The Fall of Colston: Where Do We Go From Here?

Ellie Sandy celebrates Bristol’s anti-racist response to the rethinking of Edward Colston, and urges us to continue scrutinizing Britain’s history of colonialism and slave trade so that we can keep deconstructing its legacy.

I remember falling in love with the city of Bristol when I visited as a prospective undergraduate. To want to live in a place, and to love it; to see yourself as part of it, is an indisputably special feeling. I also remember in my first year of university, studying a new module never ran before. It dealt with questions of citizenship and belonging in Bristol and beyond. For the first time I learnt who Edward Colston was. Before that, ‘Colston’, was just another part of the city; that music hall; that tower on that street of the same name; that statue.  I, and thousands of young people like me across the UK, weren’t taught about the depth of Britain’s expansive role in the slave trade and traders like Colston. Instead, we have had to reassess our experience of education and its role. Surely our earlier education should have helped us to understand the powers that be and how the world has been shaped, not convolute it? 

I remember in that seminar I searched Colston on the Oxford Dictionary of National Biography, which named him solely as a ‘merchant and philanthropist’. Despite being responsible for the trafficking of 80,000 Africans, he was commended as a benefactor to Bristol.

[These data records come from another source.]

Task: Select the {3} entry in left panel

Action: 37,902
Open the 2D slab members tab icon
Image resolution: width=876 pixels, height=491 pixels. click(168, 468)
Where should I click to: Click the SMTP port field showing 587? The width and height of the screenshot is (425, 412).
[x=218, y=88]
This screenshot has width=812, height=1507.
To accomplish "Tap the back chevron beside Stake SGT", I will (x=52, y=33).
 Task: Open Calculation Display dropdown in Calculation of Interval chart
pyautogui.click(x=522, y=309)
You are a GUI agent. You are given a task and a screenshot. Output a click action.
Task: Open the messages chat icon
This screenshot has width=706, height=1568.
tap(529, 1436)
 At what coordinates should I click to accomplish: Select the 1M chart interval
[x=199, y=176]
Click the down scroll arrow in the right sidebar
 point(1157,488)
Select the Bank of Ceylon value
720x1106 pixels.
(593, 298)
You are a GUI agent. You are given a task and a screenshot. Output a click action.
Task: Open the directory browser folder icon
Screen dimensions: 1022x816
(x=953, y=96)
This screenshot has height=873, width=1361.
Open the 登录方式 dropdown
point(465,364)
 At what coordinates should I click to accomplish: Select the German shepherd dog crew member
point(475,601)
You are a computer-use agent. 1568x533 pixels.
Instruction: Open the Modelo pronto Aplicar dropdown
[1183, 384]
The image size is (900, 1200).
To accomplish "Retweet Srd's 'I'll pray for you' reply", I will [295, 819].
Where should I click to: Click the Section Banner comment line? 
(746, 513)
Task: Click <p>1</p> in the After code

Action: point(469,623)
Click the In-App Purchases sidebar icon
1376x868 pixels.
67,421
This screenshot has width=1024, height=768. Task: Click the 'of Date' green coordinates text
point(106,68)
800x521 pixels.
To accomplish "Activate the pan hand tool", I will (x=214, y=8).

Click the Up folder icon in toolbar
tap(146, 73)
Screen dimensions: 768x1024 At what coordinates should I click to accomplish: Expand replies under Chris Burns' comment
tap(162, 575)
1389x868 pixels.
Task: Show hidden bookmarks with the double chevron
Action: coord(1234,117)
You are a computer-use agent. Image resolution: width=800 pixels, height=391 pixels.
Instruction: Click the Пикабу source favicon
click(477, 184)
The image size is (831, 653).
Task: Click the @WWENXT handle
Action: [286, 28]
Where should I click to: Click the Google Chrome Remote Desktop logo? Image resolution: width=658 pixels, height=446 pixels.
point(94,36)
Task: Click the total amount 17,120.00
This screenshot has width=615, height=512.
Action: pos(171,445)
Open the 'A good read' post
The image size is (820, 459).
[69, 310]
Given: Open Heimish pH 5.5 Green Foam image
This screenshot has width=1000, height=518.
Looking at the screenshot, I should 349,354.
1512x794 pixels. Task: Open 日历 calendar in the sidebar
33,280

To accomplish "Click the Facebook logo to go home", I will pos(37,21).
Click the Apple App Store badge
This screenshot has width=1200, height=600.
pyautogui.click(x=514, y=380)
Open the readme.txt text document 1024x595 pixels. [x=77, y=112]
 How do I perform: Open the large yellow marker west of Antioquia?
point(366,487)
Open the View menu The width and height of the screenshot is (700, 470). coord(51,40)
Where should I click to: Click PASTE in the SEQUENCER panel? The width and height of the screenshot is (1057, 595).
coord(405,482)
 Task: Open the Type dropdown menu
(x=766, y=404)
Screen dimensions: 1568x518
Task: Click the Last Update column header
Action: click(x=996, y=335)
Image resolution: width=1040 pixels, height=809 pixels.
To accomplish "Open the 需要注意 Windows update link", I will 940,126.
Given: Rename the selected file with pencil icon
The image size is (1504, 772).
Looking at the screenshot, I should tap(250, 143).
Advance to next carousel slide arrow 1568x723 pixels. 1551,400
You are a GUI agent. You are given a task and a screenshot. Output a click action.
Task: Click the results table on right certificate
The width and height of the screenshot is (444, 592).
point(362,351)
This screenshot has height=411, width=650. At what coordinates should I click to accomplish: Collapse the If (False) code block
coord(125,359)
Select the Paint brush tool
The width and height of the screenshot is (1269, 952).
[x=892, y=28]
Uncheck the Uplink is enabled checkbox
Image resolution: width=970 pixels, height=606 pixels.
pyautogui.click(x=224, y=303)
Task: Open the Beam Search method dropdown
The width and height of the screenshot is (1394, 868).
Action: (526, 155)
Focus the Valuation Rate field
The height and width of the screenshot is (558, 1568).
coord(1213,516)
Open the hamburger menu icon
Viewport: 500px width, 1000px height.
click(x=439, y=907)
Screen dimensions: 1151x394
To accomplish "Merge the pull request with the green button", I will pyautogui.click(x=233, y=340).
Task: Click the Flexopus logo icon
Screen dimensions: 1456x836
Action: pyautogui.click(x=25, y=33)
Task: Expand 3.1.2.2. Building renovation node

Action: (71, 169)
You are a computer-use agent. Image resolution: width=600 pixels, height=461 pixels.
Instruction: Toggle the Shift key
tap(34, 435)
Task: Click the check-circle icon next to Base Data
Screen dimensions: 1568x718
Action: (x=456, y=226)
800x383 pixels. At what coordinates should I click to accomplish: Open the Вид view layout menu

While it is true that good deeds and altruism can sometimes be a reconciling force for forgiveness, this cannot apply to Colston. His misdeeds are what facilitated his philanthropy; he could not be a benefactor to the city without trading people as slaves. Put simply, he couldn’t even be great without being awful. 

The legacy of Colston has been a point of contention for Bristolians long before the protests of this summer. In fact, the newly named Bristol Beacon agreed on a name change back in 2017, and artists like Massive Attack have refused to perform at the venue because of its association with Colston. The toppling of Colston’s statue was a culmination of years of dispute surrounding Colston’s legacy, coupled with the resurfacing of widespread, intersectional anti-racist action. As of now, a conservation team has been tasked with preparing the statue for display in the future – graffiti, scrapes, scuffs and all – alongside over 500 placards recovered from the site.

The murder of George Floyd sent shockwaves across the world, and those waves rippled through civil unrest that has been simmering for years. Floyd is one of many figureheads of the global fight for racial justice: a Black person made a martyr at the hands of a racist institutional practice. Since then, Colston’s name has been removed from a tower in the city centre, Colston Girl’s School is changing its name, and The Dolphin School will be changing its logo, previously inspired by Colston’s crest. My personal favourite, however, is the temporary renaming of The Colston Arms to Ye olde Pubby Mcdrunkface

As of October 2020, there have been 267,213 signatures on a Parliamentary petition to make teaching Britain’s colonial past compulsory on the curriculum. The government responded by drawing attention to a statutory theme at Key Stage 3: ‘Ideas, political power, industry and empire: Britain, 1745-1901’ for ‘the schools and teachers themselves to pick which examples, topics and resources to use.’ 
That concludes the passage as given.